The homeostatic regulation of Pi in blood is primarily controlled by PTH, but several other hormones also exert influences on it. The major sites of regulation are the kidneys and the gut. PTH acts on the renal tubules to inhibit Pi reabsorption, while at the same time enhancing Ca reabsorption. The response of the kidneys to the action of PTH is the primary route of loss of Pi from the body. A secondary route is the small intestine, through which intestinal secretions from glands within the serosa of the intestinal lining remove Pi from the bloodstream to the gut lumen. This route of loss of Pi ions is called endogenous fecal excretion, and the quantity of Pi lost by this route may be almost as great as renal losses over a 24-hour period.
Absorption of an excess of Pi tends to lower the blood Ca ion concentration, which then triggers the secretion of PTH from the parathyroid glands. The role of circulating Pi in the secretion of PTH has been investigated in animal models and in human subjects to establish the connection with high dietary phosphorus intake. As mentioned, the absorption of Pi ions is rapid following a meal, much more so than for calcium ions. When an excess of Pi ions exists in the blood, the Pi concentration increases; this change, in turn, drives down the Ca ion concentration through a mechanism involving ionic binding between the two ions.

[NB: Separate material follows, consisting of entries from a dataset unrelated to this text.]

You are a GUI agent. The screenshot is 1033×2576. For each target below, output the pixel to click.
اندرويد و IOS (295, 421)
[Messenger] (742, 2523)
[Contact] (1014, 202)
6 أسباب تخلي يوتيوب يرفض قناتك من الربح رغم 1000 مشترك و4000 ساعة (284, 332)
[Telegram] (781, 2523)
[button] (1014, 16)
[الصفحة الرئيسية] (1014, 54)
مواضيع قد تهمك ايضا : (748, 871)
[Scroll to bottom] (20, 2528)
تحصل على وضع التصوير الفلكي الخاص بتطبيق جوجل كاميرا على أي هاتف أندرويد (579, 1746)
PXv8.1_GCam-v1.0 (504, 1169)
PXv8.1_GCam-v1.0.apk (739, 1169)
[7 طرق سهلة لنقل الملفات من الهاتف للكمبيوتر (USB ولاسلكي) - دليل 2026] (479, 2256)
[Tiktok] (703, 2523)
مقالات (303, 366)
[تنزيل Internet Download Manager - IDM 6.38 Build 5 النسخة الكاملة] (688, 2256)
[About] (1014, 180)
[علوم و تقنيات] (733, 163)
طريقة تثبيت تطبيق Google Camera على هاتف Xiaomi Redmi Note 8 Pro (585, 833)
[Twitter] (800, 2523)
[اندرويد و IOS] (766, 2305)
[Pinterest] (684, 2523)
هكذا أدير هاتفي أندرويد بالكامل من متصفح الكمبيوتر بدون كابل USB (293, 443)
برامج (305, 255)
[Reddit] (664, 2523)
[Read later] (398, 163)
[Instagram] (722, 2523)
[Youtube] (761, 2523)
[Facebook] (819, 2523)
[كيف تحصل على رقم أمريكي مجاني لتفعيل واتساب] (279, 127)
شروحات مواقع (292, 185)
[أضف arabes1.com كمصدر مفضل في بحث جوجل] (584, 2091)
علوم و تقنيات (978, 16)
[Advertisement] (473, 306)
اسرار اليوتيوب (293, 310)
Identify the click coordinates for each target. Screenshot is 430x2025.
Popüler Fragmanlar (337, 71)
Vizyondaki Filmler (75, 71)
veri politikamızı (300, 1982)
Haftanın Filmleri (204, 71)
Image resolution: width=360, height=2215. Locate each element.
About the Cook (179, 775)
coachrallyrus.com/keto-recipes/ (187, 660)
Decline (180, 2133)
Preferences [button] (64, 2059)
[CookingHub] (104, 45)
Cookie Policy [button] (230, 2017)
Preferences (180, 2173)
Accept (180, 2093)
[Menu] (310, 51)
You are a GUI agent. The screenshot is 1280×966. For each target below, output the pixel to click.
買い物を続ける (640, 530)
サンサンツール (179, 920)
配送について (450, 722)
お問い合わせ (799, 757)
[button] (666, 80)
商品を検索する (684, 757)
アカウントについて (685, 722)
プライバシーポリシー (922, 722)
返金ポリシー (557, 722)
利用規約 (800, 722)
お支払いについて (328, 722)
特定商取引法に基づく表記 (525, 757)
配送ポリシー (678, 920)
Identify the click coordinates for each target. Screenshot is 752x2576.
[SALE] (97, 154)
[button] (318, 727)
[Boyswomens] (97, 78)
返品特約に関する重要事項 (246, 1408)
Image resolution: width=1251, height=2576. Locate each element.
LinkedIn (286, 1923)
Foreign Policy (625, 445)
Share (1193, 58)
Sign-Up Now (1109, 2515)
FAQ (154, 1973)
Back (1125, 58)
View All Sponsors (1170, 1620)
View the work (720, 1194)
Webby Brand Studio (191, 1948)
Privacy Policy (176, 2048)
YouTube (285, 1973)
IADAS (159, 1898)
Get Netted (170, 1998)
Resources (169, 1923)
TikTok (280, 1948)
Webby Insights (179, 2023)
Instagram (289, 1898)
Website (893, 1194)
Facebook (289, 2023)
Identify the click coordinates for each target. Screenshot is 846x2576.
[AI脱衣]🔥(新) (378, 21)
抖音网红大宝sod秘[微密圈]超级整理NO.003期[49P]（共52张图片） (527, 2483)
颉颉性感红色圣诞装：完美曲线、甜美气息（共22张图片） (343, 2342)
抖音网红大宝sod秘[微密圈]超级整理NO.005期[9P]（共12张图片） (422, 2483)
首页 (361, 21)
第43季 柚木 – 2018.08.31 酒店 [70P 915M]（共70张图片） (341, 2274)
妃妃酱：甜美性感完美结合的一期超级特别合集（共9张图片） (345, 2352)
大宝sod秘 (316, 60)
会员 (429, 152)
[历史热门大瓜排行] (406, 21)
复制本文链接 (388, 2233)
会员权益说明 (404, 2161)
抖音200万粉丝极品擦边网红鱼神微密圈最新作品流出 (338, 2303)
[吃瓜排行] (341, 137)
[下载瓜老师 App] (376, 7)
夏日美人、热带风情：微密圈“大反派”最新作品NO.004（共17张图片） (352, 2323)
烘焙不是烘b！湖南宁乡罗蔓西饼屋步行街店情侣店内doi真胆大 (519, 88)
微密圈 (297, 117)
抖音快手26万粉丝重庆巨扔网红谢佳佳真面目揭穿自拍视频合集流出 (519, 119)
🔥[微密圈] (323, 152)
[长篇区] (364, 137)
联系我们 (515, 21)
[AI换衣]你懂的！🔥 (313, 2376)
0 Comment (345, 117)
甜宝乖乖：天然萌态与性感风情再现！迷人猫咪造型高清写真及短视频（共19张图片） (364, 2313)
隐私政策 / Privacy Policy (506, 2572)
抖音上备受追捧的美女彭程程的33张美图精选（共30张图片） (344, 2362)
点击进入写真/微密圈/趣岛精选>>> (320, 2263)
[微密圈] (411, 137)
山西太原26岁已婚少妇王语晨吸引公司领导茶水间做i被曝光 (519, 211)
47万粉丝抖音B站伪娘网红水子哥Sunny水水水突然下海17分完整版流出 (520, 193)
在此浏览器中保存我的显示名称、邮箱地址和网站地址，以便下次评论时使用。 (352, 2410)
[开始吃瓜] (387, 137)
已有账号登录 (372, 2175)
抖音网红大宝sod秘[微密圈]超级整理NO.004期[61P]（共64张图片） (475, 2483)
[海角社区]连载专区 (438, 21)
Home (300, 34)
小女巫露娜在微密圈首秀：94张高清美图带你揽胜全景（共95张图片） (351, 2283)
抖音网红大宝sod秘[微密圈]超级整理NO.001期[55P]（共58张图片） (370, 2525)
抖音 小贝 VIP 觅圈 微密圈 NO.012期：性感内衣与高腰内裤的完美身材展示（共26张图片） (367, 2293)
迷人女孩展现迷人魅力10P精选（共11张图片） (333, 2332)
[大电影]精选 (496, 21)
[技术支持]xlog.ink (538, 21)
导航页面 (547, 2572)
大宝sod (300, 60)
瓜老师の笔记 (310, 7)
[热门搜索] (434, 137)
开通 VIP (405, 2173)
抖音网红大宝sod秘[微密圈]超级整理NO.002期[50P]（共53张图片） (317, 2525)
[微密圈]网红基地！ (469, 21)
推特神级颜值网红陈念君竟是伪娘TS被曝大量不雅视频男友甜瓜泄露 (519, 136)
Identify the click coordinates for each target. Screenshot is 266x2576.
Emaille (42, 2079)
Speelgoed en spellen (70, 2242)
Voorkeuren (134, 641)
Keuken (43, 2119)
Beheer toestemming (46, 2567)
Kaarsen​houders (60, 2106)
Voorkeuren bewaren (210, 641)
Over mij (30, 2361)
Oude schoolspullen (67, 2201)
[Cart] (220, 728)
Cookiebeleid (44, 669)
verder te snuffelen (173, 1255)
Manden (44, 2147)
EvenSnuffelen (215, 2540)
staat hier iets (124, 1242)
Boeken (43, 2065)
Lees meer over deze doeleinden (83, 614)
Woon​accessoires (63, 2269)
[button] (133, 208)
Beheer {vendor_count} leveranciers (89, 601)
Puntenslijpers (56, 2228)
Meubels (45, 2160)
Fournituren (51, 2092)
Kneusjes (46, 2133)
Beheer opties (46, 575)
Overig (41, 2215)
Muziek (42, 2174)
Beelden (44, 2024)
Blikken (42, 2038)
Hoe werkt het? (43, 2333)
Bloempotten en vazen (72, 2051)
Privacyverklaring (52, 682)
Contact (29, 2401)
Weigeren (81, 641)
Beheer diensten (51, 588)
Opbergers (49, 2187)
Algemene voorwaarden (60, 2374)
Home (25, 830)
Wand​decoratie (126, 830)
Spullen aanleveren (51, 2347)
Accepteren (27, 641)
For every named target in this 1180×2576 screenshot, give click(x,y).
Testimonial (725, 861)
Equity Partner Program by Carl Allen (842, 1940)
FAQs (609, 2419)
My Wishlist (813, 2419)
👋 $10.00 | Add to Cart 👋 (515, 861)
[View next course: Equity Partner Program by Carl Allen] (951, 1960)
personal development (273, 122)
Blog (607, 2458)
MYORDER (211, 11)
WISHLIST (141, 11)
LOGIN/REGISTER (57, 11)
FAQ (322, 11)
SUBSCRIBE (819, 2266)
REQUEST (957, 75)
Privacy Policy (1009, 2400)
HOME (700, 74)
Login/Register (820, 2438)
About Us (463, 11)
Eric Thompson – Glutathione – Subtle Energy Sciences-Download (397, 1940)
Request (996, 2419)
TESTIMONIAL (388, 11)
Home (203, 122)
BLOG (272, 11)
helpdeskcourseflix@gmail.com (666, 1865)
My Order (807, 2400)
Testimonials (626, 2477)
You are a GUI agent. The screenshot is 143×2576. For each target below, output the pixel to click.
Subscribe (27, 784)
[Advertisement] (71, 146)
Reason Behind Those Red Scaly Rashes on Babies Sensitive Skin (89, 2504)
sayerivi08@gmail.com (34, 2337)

The net reduction in the concentration of Ca ions then stimulates the secretion of PTH. In turn, PTH enables the transfer of residual circulating Ca and Pi ions into the bone fluid compartment and into other extravascular compartments of the body. (Some investigators suggest that calcitonin, another calcium-regulating hormone, is involved in the movement of these ions into bone and, hence, in the conservation of calcium after a meal.) The persistently elevated PTH, however, tends to undo calcium conservation in the skeleton because this hormone continuously stimulates the reverse transfer of Ca and Pi ions from bone to blood (Calvo et al. 1990). The net result is that the skeleton loses bone mineral when PTH is elevated, even within the normal range of blood concentration, over extended periods of time. (The actual site of loss of this Ca is the gut, which has a poorly regulated secretion of Ca ions through intestinal glands.) PTH also has other roles in the kidney that, in effect, contribute to Ca retention by the body and to the elimination of Pi via urinary excretion.
PTH is considered the major hormone regulating Pi homeostasis because of its powerful roles in enhancing renal and, possibly, intestinal Pi losses while, at the same time, conserving calcium ions. When PTH is elevated, renal Pi reabsorption is largely inhibited, and similarly, the secretion of Pi ions by intestinal mechanisms is enhanced (although an understanding of this route of Pi loss is less established). PTH also acts on bone tissue to increase the transfer of calcium ions from the bone fluid compartment (BFC) and from the resorption of mineralized bone tissue to the blood plasma to restore the calcium ion concentration. By these same actions of PTH, Pi ions are also indirectly transferred from the BFC and bone to the blood.